• Records for processing:
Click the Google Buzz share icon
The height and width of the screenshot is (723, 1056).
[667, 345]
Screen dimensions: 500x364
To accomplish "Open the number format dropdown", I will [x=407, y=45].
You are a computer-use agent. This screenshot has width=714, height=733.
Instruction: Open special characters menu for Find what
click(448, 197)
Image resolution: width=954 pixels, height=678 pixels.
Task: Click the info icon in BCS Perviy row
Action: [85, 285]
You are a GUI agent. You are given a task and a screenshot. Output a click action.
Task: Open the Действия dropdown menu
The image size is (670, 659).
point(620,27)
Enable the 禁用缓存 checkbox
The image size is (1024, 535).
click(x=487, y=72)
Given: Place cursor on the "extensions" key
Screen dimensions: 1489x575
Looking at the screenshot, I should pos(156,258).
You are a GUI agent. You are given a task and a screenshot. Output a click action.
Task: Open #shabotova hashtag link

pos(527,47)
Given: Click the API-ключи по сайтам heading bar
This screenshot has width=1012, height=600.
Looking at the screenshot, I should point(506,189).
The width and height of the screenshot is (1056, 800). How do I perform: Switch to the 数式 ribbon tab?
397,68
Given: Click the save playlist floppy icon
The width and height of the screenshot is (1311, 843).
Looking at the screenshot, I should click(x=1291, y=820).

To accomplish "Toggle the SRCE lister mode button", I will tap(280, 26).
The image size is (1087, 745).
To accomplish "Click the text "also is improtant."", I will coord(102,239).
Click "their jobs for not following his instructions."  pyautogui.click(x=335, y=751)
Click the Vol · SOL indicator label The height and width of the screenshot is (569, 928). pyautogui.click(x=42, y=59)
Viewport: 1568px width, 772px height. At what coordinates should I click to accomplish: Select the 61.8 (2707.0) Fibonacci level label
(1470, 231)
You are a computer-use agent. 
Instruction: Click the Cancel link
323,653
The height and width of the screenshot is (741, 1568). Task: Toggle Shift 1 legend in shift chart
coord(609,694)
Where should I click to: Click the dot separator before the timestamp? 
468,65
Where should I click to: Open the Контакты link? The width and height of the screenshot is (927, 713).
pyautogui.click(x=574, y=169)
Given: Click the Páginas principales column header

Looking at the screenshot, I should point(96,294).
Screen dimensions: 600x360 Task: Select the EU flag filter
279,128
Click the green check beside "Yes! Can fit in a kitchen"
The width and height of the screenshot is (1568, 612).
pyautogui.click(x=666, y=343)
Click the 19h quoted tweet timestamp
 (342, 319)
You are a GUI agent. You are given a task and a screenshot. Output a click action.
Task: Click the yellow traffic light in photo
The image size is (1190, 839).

• What you should do:
Retyping the data above exactly and in full is the task.

• Answer box:
Click the Google Buzz share icon
The height and width of the screenshot is (723, 1056).
[667, 345]
Screen dimensions: 500x364
To accomplish "Open the number format dropdown", I will [x=407, y=45].
You are a computer-use agent. This screenshot has width=714, height=733.
Instruction: Open special characters menu for Find what
click(448, 197)
Image resolution: width=954 pixels, height=678 pixels.
Task: Click the info icon in BCS Perviy row
Action: [85, 285]
You are a GUI agent. You are given a task and a screenshot. Output a click action.
Task: Open the Действия dropdown menu
The image size is (670, 659).
point(620,27)
Enable the 禁用缓存 checkbox
The image size is (1024, 535).
click(x=487, y=72)
Given: Place cursor on the "extensions" key
Screen dimensions: 1489x575
Looking at the screenshot, I should pos(156,258).
You are a GUI agent. You are given a task and a screenshot. Output a click action.
Task: Open #shabotova hashtag link

pos(527,47)
Given: Click the API-ключи по сайтам heading bar
This screenshot has width=1012, height=600.
Looking at the screenshot, I should point(506,189).
The width and height of the screenshot is (1056, 800). How do I perform: Switch to the 数式 ribbon tab?
397,68
Given: Click the save playlist floppy icon
The width and height of the screenshot is (1311, 843).
Looking at the screenshot, I should click(x=1291, y=820).

To accomplish "Toggle the SRCE lister mode button", I will tap(280, 26).
The image size is (1087, 745).
To accomplish "Click the text "also is improtant."", I will coord(102,239).
Click "their jobs for not following his instructions."  pyautogui.click(x=335, y=751)
Click the Vol · SOL indicator label The height and width of the screenshot is (569, 928). pyautogui.click(x=42, y=59)
Viewport: 1568px width, 772px height. At what coordinates should I click to accomplish: Select the 61.8 (2707.0) Fibonacci level label
(1470, 231)
You are a computer-use agent. 
Instruction: Click the Cancel link
323,653
The height and width of the screenshot is (741, 1568). Task: Toggle Shift 1 legend in shift chart
coord(609,694)
Where should I click to: Click the dot separator before the timestamp? 
468,65
Where should I click to: Open the Контакты link? The width and height of the screenshot is (927, 713).
pyautogui.click(x=574, y=169)
Given: Click the Páginas principales column header

Looking at the screenshot, I should point(96,294).
Screen dimensions: 600x360 Task: Select the EU flag filter
279,128
Click the green check beside "Yes! Can fit in a kitchen"
The width and height of the screenshot is (1568, 612).
pyautogui.click(x=666, y=343)
Click the 19h quoted tweet timestamp
 (342, 319)
You are a GUI agent. You are given a task and a screenshot. Output a click action.
Task: Click the yellow traffic light in photo
The image size is (1190, 839).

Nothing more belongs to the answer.